Exercise aim
Line by line, output everything from the one that contains "Choose the 漏斗 funnel layout" through the end of the material below, exactly as written and with no pictures.

Information shown

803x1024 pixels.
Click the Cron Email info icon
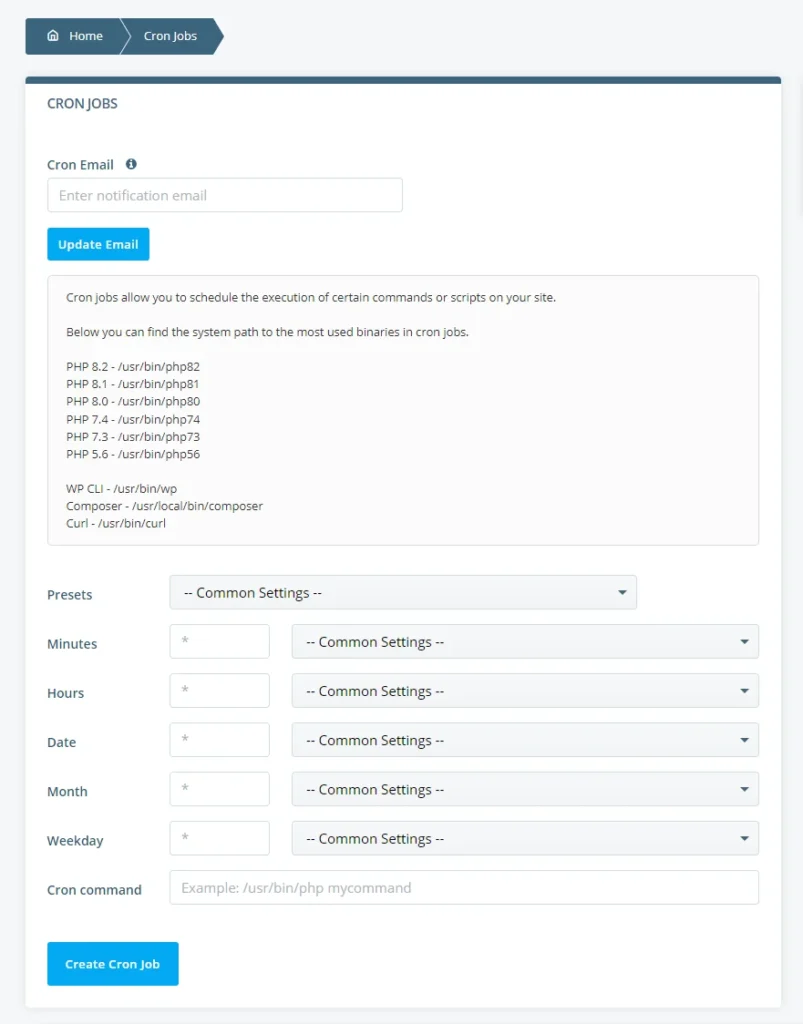131,164
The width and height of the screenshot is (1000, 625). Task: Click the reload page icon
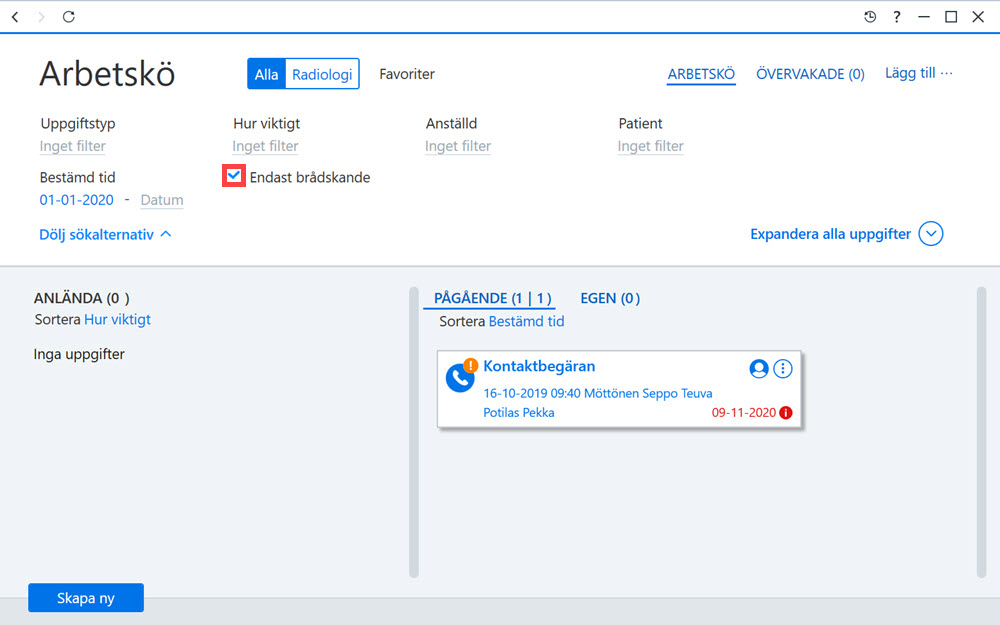(x=69, y=17)
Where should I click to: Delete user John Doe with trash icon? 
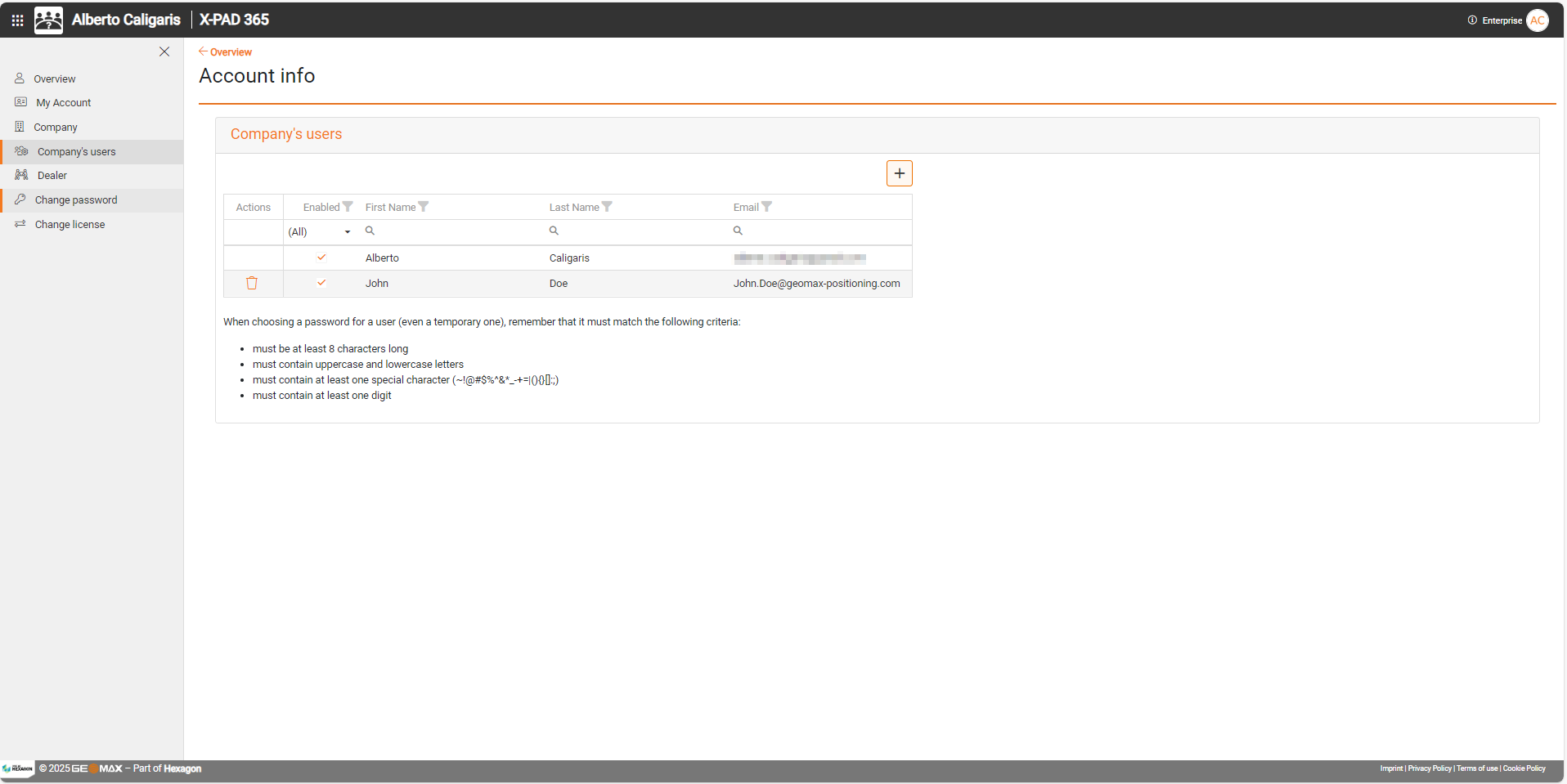252,283
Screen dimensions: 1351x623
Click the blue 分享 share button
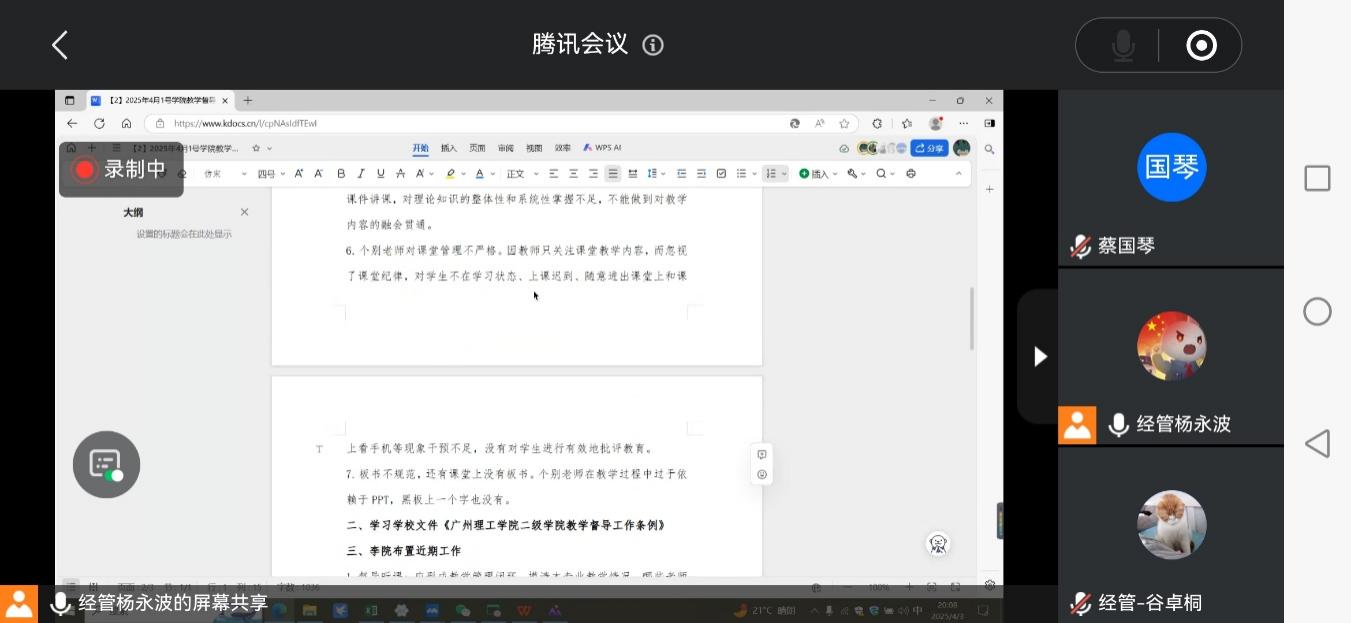pos(929,148)
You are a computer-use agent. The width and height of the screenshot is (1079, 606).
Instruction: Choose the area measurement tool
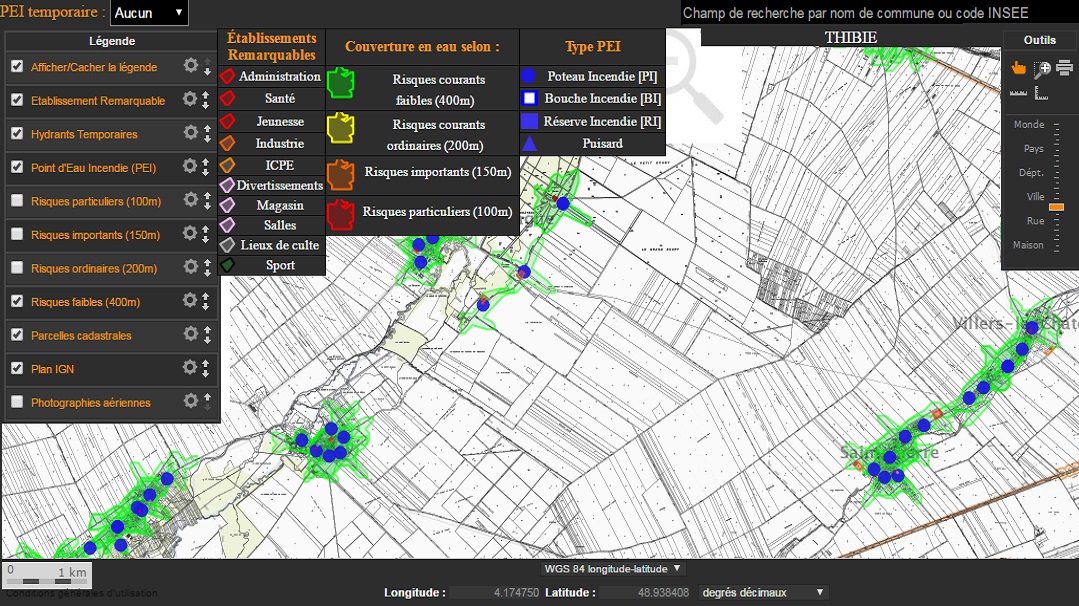1042,93
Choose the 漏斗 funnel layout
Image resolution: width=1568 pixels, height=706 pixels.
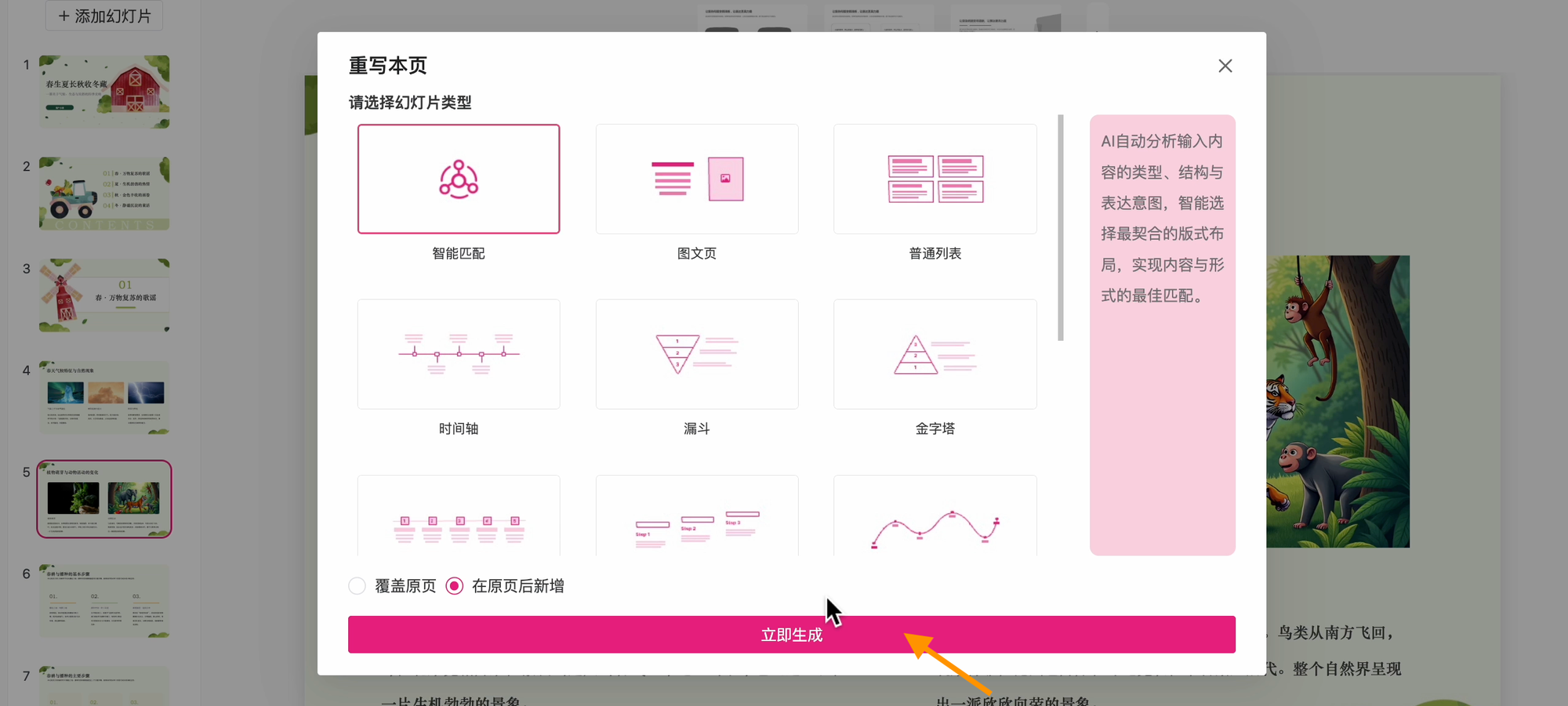pyautogui.click(x=697, y=354)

Answer to this problem
Choose the 漏斗 funnel layout
Image resolution: width=1568 pixels, height=706 pixels.
pyautogui.click(x=697, y=354)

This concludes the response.